Grow Introduces Assembly in Downtown Norfolk

Grow Introduces Assembly in Downtown Norfolk


Grow and the City of Norfolk announced a new development project named Assembly that aims to transform and historically restore 400 Granby St. in Downtown Norfolk.

Assembly will be an iconic building campus and community of inspiring creators and technology innovators that is planned to open in 2020. The City of Norfolk and Grow have worked collaboratively to identify and support the opportunity, while Norfolk City Council will vote on the project on April 9 during its formal session.

Assembly Downtown Norfolk

Grow, Assembly, Norfolk

Grow's Assembly in NorfolkConceptual renderings of Assembly. Final design is still underway.

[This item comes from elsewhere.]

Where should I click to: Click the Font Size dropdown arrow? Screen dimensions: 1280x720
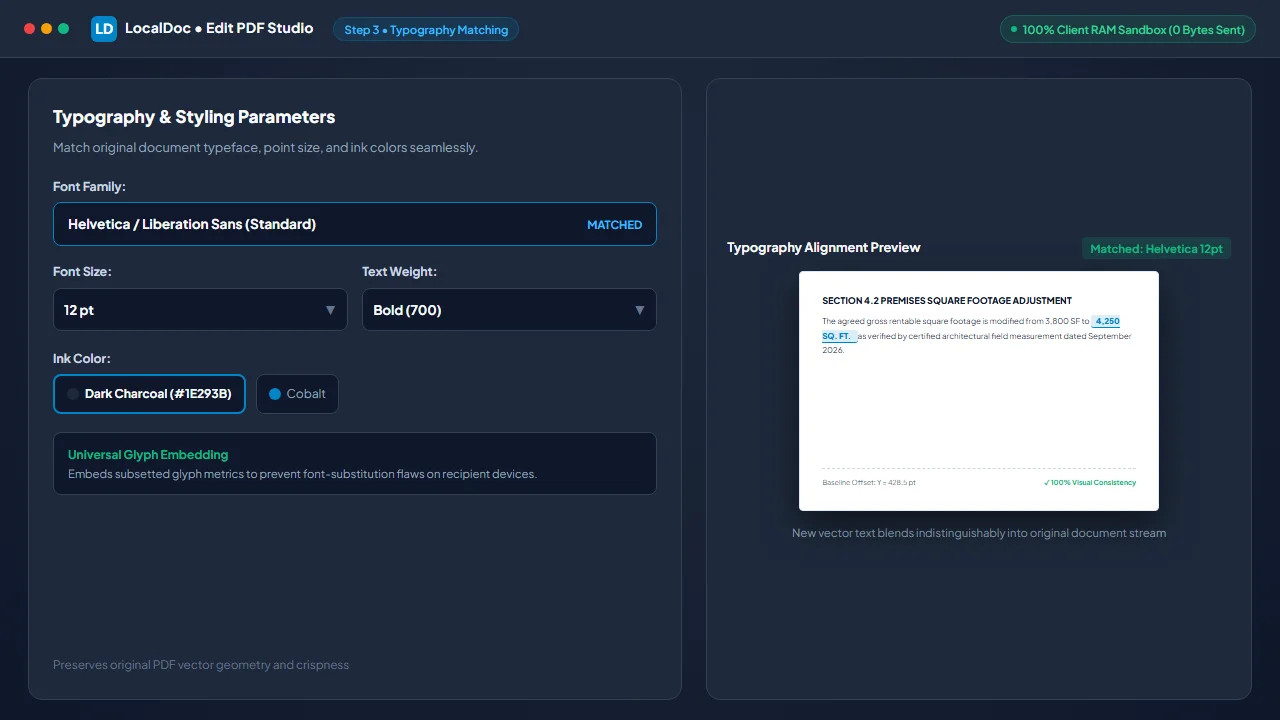tap(330, 310)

The project will further cement Norfolk and the Granby Street corridor as the business and creative hub of the region, while enabling local companies to expand and create new jobs.

“Assembly is designed to connect,” says Grow CEO Drew Ungvarsky, who is also the CEO of Assembly. Grow’s announcement of Assembly coincides with the company’s growth at their headquarters at 427 Granby St. Ungvarsky adds, “As we considered Grow’s expansion, we thought to align to a broader purpose: strengthen our city, advance our industry and plant a flag for our community that no one can miss.”

Work Program Architects, Sway and Flagship Visuals are joining Grow as the first committed tenants at Assembly. Prospective tenants include a wide array of disciplines under the creative and technology umbrella, including design, marketing, video/film production, architecture, technology platforms, product development and more.

Ames Brownley BuildingAmes & Brownley building

Sears and Roebuck BuildingsSears & Roebuck buildings 

The lead architect for the project is Work Program Architects. The building will feature cutting-edge design, including a rooftop penthouse, central atrium and iconic marquis. The development project will be completed in two phases, first, the 50,000-square-foot historic Ames & Brownley building on Granby Street followed by a renovation of the 53,000-square-foot Sears buildings along Freemason Street and Monticello Avenue.